Bukele will need to send a message immediately through his cabinet picks that it won't be business as usual, and avoid cronyism, Artiga said. "It can't be the friends, the relatives, all that he has accused the usual suspects of," he said.
"He can't repeat that, because people voted as a rejection," Artiga said. Bukele will start his five-year term June 1.
El Salvador is small both in size and population, with just 6.5 million people. Close to a third of its households live in poverty, and Salvadorans searching for a better life have joined recent caravans of migrants trekking across Mexico hoping to reach the U.S.
Bukele rose quickly through the ranks of the FMLN, a former guerrilla army that transformed itself into a political party after a 1992 peace deal ended the nation's civil war. He first won election as a youthful small-town mayor and then became mayor of San Salvador, the capital. But his persistent criticisms of FMLN leadership got him expelled from the party. Joining GANA — which has been a right-leaning party — was a last-minute move just to get on the ballot.
"It was always about the size of the resentment among the urban middle class toward the country's elites," said political analyst and former guerrilla commander Salvador Samayoa. "It was never that he was the best, most honest, most wholesome, most capable candidate."

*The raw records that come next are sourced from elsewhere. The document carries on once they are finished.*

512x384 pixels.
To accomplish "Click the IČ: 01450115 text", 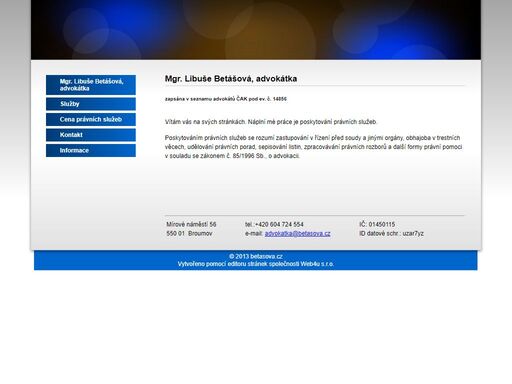I will [377, 224].
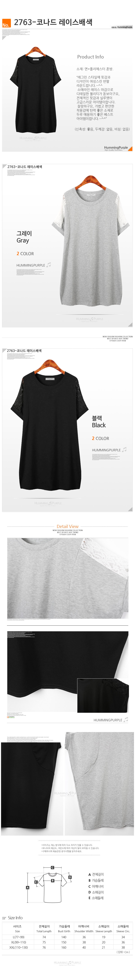Viewport: 135px width, 980px height.
Task: Click the Detail View heading
Action: tap(68, 526)
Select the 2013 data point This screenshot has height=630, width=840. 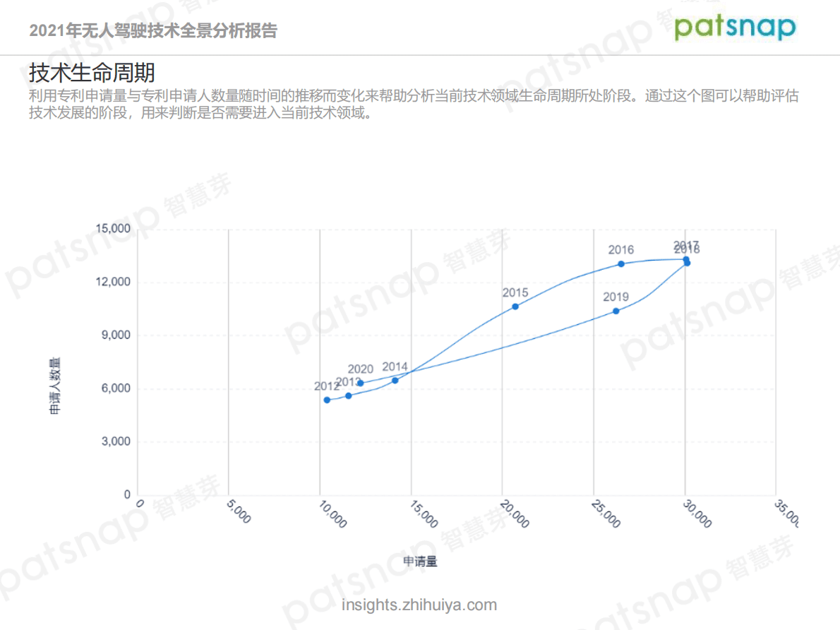coord(348,396)
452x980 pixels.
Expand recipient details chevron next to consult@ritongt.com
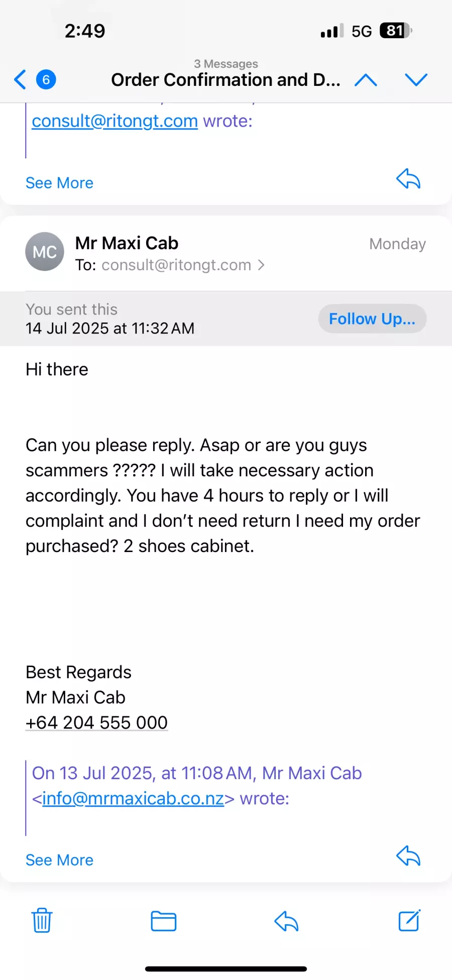(x=261, y=265)
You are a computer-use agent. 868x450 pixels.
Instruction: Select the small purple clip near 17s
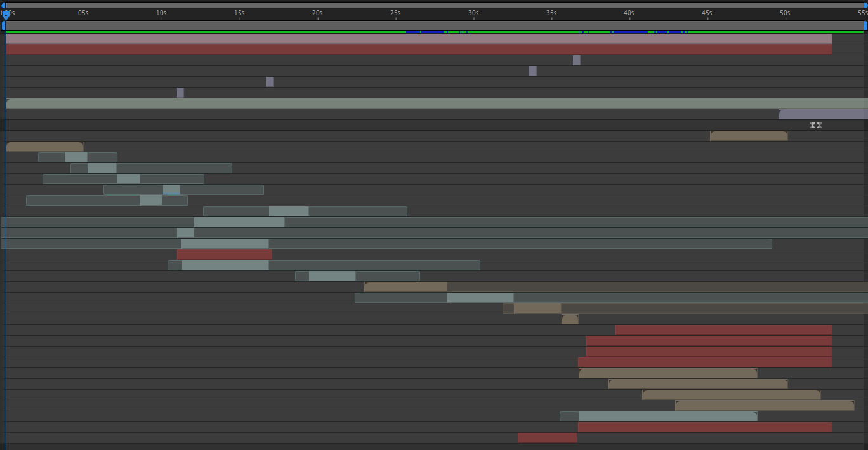[270, 82]
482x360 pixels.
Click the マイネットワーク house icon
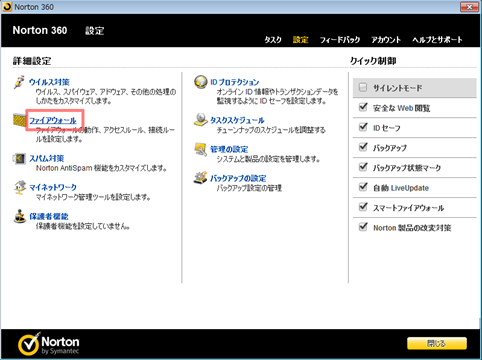(20, 187)
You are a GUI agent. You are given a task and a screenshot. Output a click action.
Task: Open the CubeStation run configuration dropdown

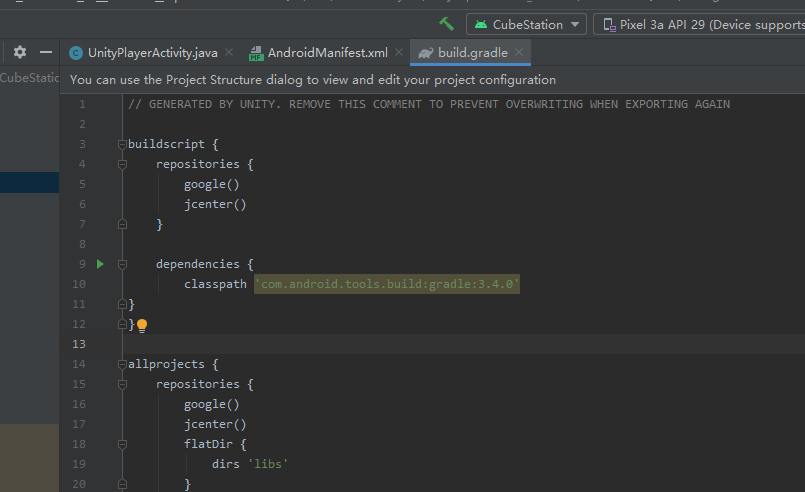click(528, 24)
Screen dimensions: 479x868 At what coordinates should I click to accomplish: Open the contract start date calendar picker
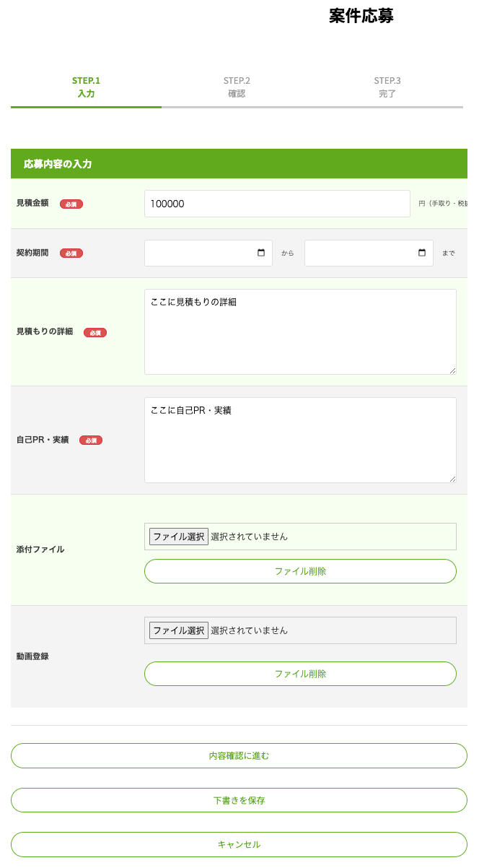click(x=261, y=253)
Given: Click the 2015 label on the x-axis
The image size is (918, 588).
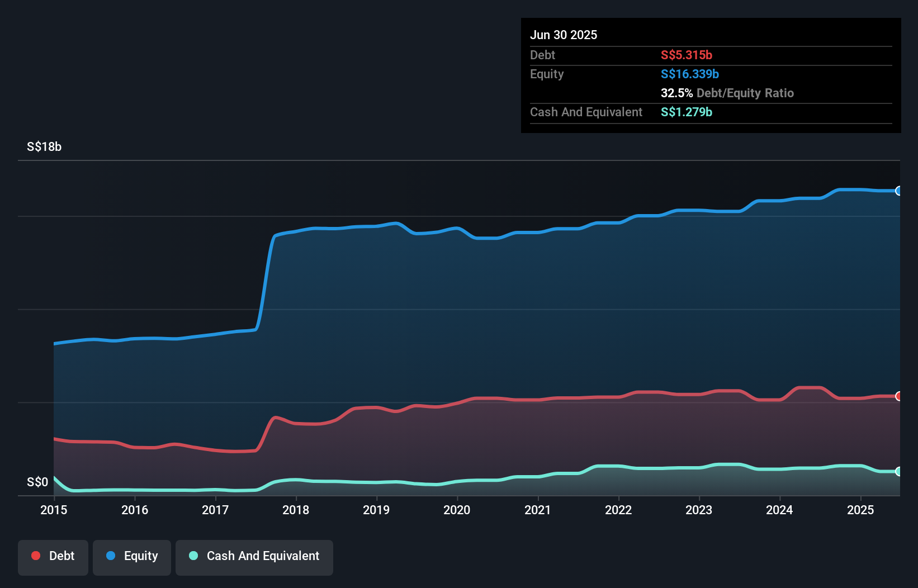Looking at the screenshot, I should click(54, 510).
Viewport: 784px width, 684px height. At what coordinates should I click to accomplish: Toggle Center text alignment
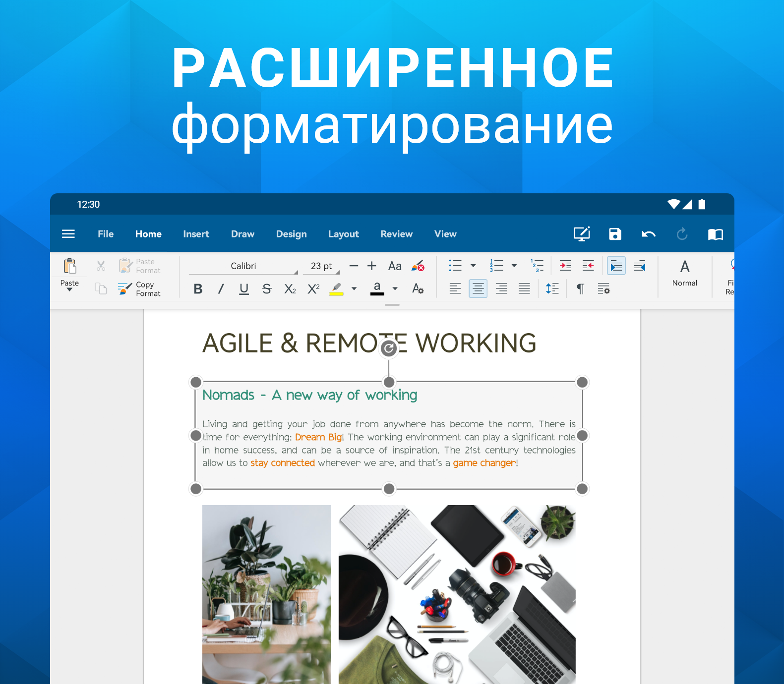pyautogui.click(x=478, y=288)
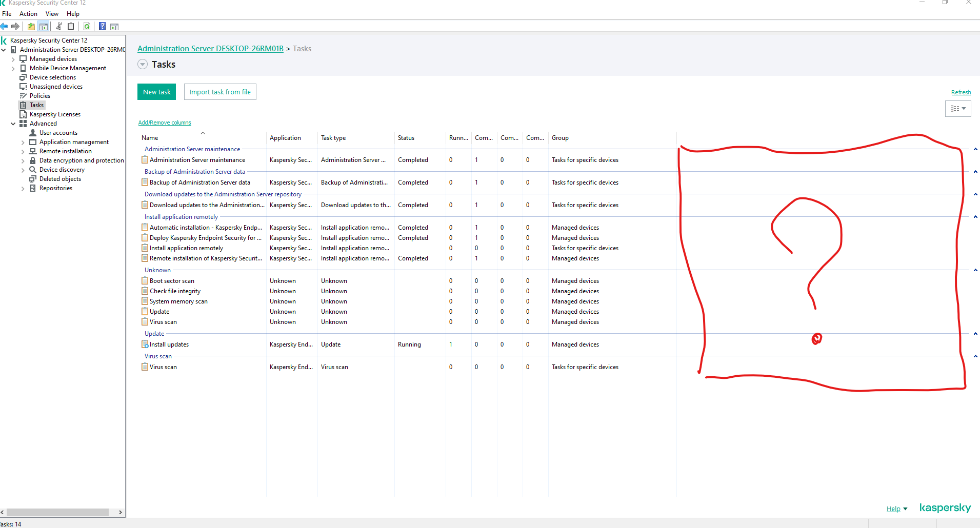This screenshot has width=980, height=528.
Task: Select the Install updates task row
Action: coord(169,344)
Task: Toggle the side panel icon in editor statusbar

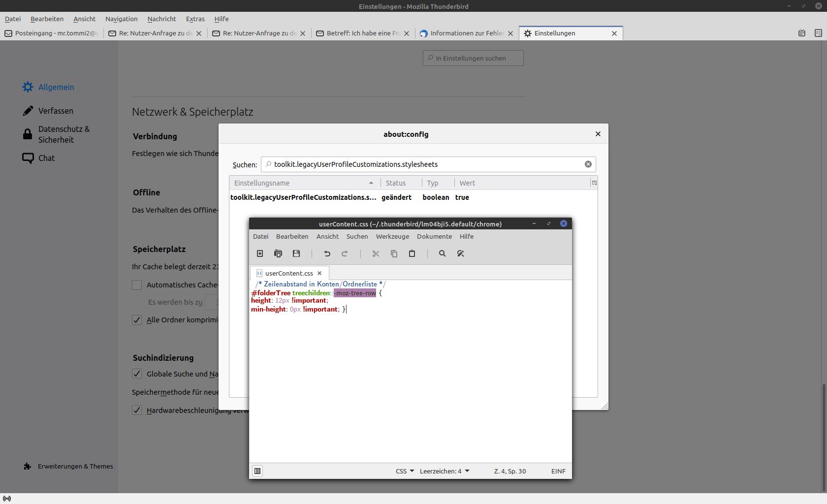Action: pyautogui.click(x=257, y=471)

Voters were tied of corruption, the lack of economic opportunities and the persistent violence.
"I voted, everybody in my family voted for Bukele because we're tired of these ARENA and FMLN governments that steal money," said 42-year-old Manuel Lopez as he headed to work Monday. "Nobody believes them."
"Two presidents from ARENA, Paco Flores, Tony Saca and one from FMLN, Mauricio Funes, have stolen everything they could," he said.